--- START ---

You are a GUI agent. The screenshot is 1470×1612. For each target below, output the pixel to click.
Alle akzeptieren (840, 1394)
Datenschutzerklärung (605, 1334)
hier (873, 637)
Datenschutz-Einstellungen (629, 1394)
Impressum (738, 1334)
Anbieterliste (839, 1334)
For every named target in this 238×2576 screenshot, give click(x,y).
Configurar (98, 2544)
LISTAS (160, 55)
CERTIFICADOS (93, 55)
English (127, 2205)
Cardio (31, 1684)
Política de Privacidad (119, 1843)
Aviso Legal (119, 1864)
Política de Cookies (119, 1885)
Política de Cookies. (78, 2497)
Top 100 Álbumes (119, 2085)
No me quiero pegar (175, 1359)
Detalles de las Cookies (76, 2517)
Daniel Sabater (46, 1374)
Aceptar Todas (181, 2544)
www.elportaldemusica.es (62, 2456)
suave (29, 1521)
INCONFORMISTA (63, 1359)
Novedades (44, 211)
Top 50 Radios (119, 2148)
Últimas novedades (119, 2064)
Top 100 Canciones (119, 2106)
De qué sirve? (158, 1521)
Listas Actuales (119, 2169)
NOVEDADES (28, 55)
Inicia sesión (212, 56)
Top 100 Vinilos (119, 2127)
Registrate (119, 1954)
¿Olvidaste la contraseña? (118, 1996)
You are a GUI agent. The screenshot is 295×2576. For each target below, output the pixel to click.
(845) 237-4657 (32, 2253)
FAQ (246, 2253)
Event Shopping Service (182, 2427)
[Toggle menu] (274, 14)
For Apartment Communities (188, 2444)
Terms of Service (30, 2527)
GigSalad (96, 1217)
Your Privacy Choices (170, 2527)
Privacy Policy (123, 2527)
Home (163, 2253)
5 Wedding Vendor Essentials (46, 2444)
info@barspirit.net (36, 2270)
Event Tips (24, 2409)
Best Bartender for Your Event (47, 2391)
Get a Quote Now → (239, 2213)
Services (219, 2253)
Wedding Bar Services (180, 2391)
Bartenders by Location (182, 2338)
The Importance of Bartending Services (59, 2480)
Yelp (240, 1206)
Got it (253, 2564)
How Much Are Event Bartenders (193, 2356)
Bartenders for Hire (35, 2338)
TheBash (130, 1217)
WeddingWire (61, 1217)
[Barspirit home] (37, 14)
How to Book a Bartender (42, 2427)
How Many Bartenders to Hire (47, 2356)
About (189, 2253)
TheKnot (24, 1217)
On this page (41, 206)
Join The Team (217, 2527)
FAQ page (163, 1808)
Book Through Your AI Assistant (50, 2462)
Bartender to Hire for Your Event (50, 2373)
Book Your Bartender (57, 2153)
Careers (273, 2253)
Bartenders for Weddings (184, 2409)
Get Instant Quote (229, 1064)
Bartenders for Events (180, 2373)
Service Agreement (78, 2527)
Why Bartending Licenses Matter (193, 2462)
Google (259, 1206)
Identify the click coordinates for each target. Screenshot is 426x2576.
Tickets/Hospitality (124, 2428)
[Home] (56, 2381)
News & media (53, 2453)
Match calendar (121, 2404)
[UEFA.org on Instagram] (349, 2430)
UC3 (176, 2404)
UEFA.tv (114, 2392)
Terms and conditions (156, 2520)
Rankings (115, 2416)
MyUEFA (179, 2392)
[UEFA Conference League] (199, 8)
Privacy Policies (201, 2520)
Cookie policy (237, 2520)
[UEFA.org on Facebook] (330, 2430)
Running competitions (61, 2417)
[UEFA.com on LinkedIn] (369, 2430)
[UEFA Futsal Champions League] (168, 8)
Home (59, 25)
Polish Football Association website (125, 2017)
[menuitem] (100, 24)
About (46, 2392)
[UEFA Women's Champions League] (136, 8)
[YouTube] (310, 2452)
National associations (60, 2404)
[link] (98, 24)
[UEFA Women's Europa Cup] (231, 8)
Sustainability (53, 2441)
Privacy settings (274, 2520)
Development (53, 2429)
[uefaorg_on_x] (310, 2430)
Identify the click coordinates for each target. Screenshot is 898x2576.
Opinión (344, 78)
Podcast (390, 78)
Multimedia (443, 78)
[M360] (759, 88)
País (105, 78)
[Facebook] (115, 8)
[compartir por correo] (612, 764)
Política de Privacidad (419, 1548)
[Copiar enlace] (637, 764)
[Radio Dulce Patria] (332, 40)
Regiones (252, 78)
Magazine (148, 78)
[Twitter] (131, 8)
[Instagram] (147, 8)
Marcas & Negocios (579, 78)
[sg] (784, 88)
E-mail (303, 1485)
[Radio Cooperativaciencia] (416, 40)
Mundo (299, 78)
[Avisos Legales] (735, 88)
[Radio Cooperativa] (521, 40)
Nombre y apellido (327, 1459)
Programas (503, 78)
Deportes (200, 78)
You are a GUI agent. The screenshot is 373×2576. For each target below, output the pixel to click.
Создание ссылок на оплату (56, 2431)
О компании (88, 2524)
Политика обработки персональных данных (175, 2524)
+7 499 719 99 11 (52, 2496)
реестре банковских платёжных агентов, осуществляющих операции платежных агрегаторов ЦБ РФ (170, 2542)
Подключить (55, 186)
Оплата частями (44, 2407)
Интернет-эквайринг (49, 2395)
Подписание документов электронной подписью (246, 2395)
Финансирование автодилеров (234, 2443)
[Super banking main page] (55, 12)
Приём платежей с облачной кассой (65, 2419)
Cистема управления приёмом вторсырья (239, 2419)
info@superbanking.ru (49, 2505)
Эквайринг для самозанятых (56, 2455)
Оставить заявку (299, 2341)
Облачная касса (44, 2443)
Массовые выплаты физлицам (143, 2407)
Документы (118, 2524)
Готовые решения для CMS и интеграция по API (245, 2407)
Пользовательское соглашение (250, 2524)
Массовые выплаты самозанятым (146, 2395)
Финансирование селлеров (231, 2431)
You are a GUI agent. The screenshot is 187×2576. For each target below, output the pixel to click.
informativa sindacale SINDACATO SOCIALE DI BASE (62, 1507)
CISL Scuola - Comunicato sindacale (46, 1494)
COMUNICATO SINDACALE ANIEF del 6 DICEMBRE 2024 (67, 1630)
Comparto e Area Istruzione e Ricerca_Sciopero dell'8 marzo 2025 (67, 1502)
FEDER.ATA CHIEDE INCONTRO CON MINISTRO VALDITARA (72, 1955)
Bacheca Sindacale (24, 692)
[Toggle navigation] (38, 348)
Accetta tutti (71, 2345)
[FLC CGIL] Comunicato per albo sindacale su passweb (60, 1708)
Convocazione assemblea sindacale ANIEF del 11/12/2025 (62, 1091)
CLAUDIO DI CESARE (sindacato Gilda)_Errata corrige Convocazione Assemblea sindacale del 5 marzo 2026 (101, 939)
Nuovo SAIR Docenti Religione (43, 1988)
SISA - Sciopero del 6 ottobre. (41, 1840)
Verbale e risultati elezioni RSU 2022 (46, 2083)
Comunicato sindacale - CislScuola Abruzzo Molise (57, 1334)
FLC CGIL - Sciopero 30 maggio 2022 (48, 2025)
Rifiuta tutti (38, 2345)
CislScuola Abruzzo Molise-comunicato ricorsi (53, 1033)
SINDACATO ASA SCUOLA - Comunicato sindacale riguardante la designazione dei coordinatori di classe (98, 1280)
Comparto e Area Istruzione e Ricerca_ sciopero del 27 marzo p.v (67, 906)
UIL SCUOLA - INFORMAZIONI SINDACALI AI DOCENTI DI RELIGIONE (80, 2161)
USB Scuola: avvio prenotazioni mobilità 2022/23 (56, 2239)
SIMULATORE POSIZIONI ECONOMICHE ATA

--- END ---

Look back at the entries above. Retype the line with "English (127, 2205)", the line with "How Many Bartenders to Hire (47, 2356)", and all lines in between.

- _Response to this task_:
English (127, 2205)
Cardio (31, 1684)
Política de Privacidad (119, 1843)
Aviso Legal (119, 1864)
Política de Cookies (119, 1885)
Política de Cookies. (78, 2497)
Top 100 Álbumes (119, 2085)
No me quiero pegar (175, 1359)
Detalles de las Cookies (76, 2517)
Daniel Sabater (46, 1374)
Aceptar Todas (181, 2544)
www.elportaldemusica.es (62, 2456)
suave (29, 1521)
INCONFORMISTA (63, 1359)
Novedades (44, 211)
Top 50 Radios (119, 2148)
Últimas novedades (119, 2064)
Top 100 Canciones (119, 2106)
De qué sirve? (158, 1521)
Listas Actuales (119, 2169)
NOVEDADES (28, 55)
Inicia sesión (212, 56)
Top 100 Vinilos (119, 2127)
Registrate (119, 1954)
¿Olvidaste la contraseña? (118, 1996)
You are a GUI agent. The screenshot is 295×2576. For each target below, output the pixel to click.
(845) 237-4657 (32, 2253)
FAQ (246, 2253)
Event Shopping Service (182, 2427)
[Toggle menu] (274, 14)
For Apartment Communities (188, 2444)
Terms of Service (30, 2527)
GigSalad (96, 1217)
Your Privacy Choices (170, 2527)
Privacy Policy (123, 2527)
Home (163, 2253)
5 Wedding Vendor Essentials (46, 2444)
info@barspirit.net (36, 2270)
Event Tips (24, 2409)
Best Bartender for Your Event (47, 2391)
Get a Quote Now → (239, 2213)
Services (219, 2253)
Wedding Bar Services (180, 2391)
Bartenders by Location (182, 2338)
The Importance of Bartending Services (59, 2480)
Yelp (240, 1206)
Got it (253, 2564)
How Much Are Event Bartenders (193, 2356)
Bartenders for Hire (35, 2338)
TheBash (130, 1217)
WeddingWire (61, 1217)
[Barspirit home] (37, 14)
How to Book a Bartender (42, 2427)
How Many Bartenders to Hire (47, 2356)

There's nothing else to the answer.